Женщине было противно даже думать о нём, но она жаждала ответов. Кто набрался такой смелости, чтобы клеветать на законную жену Повелителя Мира? И главное — кто вселил в этого человека подобную смелость?
Покинув султанские покои, хасеки со своей свитой отправилась прямиком в темницу. И вот, среди темноты и плесени, с упорно бьющим в нос запахом сырости и земли, жена Владыки Мира в своём ширакном — как и обычно — на этот раз алом платье предстала пред решеткой, за которой, спиной прильнув к стене, положив голову на колени, обвитые руками, сидел человек.
Он даже не понял, что к нему пришли посетители.
Несколько секунд женщина со смесью ненависти, презрения и злобы вглядывалась в скукоженный силуэт.
— Ты, — произнесла она после, и её четкий поставленный голос точно стрела пронзил звенящую тишину темницы, — подними свою неразумную голову.

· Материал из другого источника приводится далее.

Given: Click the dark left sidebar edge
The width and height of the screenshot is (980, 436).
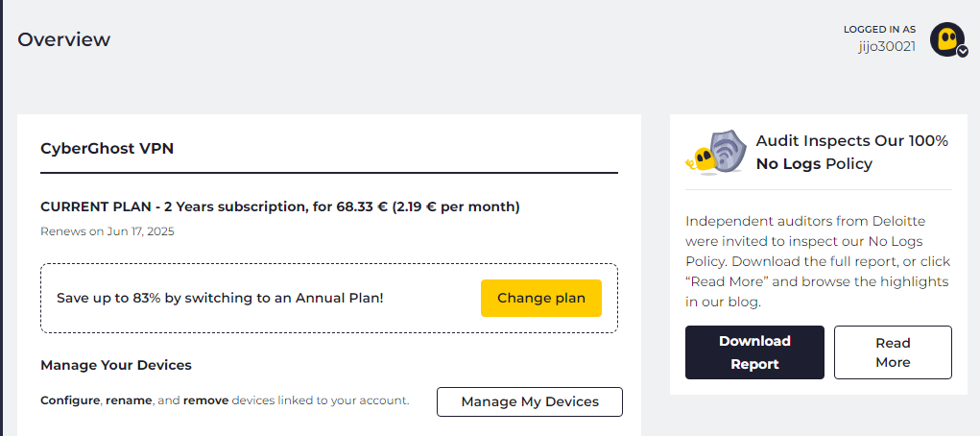Looking at the screenshot, I should [x=1, y=218].
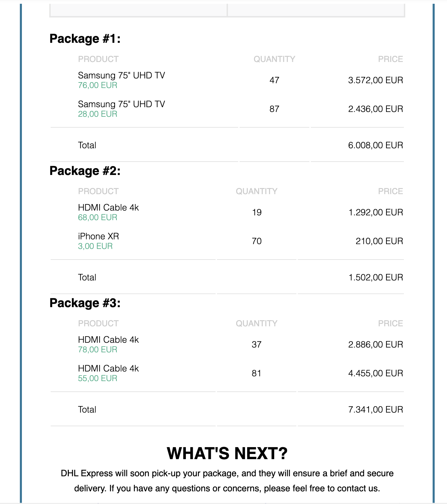
Task: Select the 1.502,00 EUR package total
Action: [x=375, y=278]
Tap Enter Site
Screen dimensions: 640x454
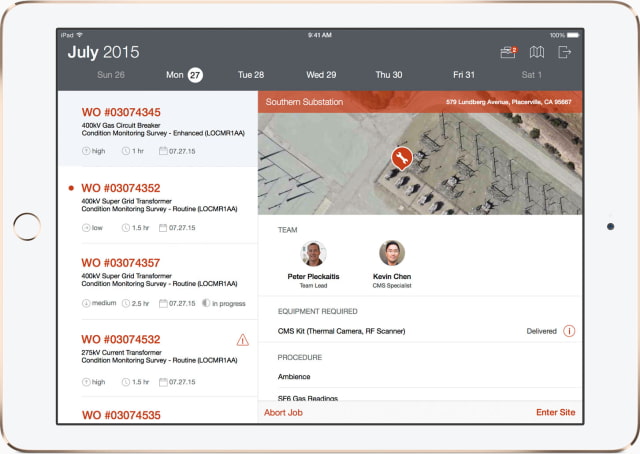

Мужчина повиновался, но скорее не специально, просто потому что понял, что внезапно оказался не наедине с крысами и тьмой. Лже-янычар стал вертеть головой в поисках нарушителя собственного покоя. Когда его взгляд наткнулся на фигуру Хюррем, на лицо и камни в диадеме которой факел в руке воина отбрасывал свет от огня, он обомлел. Откуда эта прекрасная, величественная женщина появилась в царстве мрака, куда он был заточен?

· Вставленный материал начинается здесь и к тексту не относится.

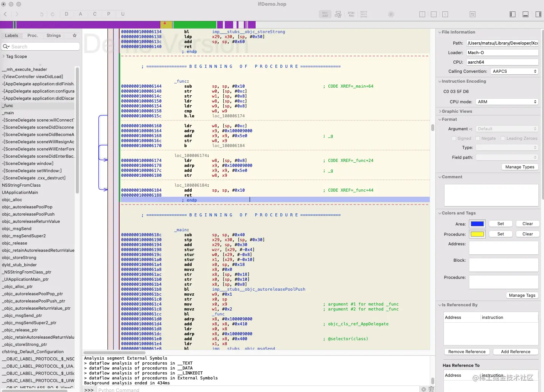Toggle the right inspector panel icon

point(538,14)
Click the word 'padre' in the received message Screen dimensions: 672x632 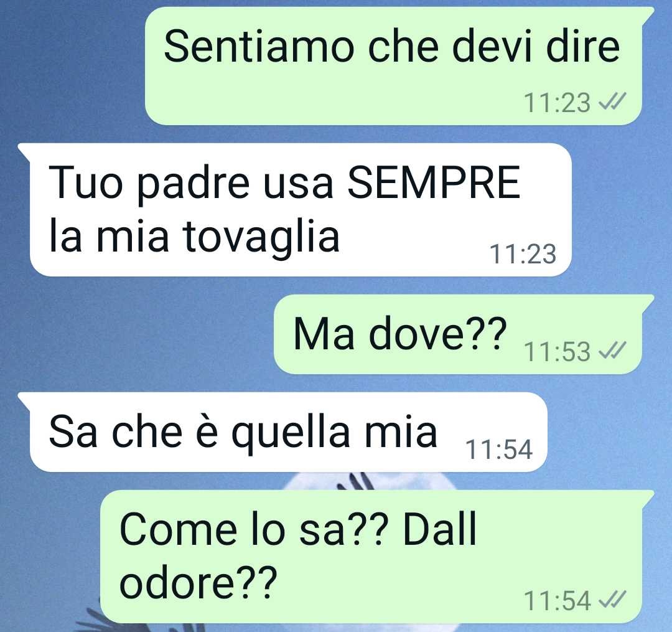[x=194, y=184]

Мужчина уже даже подумал, что отошел в иной мир, где возможны будут такие чудеса… А потом туман в его рассудке развеялся, и он узнал в прекрасной незнакомке Хюррем-султан.

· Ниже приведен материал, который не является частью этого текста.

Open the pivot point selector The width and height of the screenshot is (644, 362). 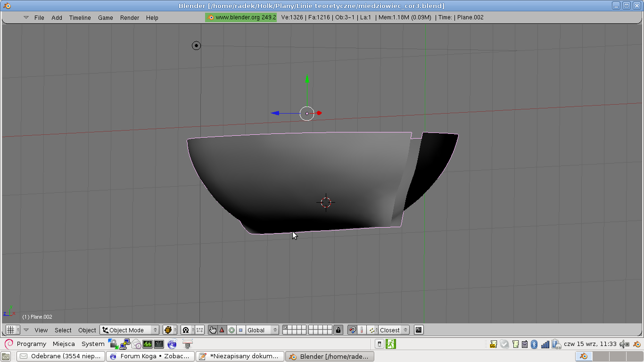click(x=188, y=330)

Он клялся. Ради семьи. Он до самой смерти не покинет своей роли.
— Госпожа моя! — он уткнул голову в колени и вытянул руки вдоль каменного пола, — простите меня…
Глаза женщины сверкнули.
— Ты думаешь, тому, кто покусился на султанскую дочь, поможет прошение? Наивный глупец!
Губы лже-янычара дрогнули в едва заметной улыбке. Ни у кого, кроме крысы в углу, не было и шанса её увидеть.
Пусть каждый во дворце, будь то хоть эфенди, хоть простой слуга, задумается. В этом и заключается чего главная цель.
— Не только за это простите меня, госпожа моя… — провыл старик, — но и за то, что я промахнулся…
В сознании Хюррем что-то щелкнуло. Как только жалкое подобие человека на коленях перед ней произнесло эти слова, она всё поняла.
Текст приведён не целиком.